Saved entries
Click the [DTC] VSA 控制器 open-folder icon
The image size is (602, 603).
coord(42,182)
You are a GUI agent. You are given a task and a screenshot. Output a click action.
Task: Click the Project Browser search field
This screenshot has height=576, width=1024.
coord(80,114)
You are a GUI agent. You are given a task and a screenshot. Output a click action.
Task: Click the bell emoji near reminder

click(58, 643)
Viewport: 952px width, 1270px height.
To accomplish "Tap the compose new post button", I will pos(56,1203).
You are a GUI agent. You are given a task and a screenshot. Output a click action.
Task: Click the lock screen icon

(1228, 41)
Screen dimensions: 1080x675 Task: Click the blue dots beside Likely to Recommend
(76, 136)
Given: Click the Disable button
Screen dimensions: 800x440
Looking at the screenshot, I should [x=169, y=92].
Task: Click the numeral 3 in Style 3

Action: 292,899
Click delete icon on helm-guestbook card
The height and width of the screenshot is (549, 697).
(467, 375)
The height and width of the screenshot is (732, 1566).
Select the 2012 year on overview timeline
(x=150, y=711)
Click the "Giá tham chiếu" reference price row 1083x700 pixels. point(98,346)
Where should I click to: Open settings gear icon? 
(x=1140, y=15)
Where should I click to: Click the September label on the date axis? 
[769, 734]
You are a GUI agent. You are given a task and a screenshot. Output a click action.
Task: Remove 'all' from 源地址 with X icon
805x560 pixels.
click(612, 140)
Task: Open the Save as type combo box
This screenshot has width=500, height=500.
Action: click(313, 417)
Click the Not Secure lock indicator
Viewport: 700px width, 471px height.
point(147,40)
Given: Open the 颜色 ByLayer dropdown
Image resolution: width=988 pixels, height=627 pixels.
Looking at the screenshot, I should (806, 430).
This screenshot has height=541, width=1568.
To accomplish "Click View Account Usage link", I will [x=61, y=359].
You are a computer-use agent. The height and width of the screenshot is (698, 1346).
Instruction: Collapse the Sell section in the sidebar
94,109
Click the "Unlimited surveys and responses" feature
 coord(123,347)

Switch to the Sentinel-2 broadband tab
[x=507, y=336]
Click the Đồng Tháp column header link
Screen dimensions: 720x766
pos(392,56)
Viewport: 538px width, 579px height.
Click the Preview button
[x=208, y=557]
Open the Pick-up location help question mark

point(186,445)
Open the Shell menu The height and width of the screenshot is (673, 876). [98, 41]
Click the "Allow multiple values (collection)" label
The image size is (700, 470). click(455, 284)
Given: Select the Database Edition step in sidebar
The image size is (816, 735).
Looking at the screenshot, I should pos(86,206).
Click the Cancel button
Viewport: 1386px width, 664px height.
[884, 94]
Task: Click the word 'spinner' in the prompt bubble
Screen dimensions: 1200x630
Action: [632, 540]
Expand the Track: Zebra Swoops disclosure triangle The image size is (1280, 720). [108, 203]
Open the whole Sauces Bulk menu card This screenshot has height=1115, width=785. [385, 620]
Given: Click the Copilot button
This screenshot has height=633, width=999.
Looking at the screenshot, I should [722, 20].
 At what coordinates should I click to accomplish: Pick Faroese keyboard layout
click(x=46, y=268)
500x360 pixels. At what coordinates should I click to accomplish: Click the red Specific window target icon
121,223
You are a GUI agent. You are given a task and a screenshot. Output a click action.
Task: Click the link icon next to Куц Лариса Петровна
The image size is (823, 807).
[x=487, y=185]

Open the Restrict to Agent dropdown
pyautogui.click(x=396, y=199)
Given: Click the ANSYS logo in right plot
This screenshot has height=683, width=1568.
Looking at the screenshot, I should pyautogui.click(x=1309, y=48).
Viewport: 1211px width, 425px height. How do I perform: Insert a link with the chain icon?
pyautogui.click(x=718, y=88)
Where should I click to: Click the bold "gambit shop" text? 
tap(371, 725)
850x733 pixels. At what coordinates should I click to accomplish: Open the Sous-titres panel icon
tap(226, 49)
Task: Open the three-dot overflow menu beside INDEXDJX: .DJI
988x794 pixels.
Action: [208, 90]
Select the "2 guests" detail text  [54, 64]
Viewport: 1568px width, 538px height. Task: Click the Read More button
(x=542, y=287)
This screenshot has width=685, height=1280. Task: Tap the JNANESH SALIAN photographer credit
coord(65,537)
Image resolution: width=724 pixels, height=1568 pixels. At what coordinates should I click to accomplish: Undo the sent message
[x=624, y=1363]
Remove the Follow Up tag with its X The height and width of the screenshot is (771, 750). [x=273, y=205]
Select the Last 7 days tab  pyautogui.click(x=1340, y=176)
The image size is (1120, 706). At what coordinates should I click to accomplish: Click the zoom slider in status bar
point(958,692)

* [Exercise description]
Gather up every line in the data above that contains the word "Remove", copying each one.

* [Response to this task]
Task: Remove 'all' from 源地址 with X icon
Remove the Follow Up tag with its X The height and width of the screenshot is (771, 750). [x=273, y=205]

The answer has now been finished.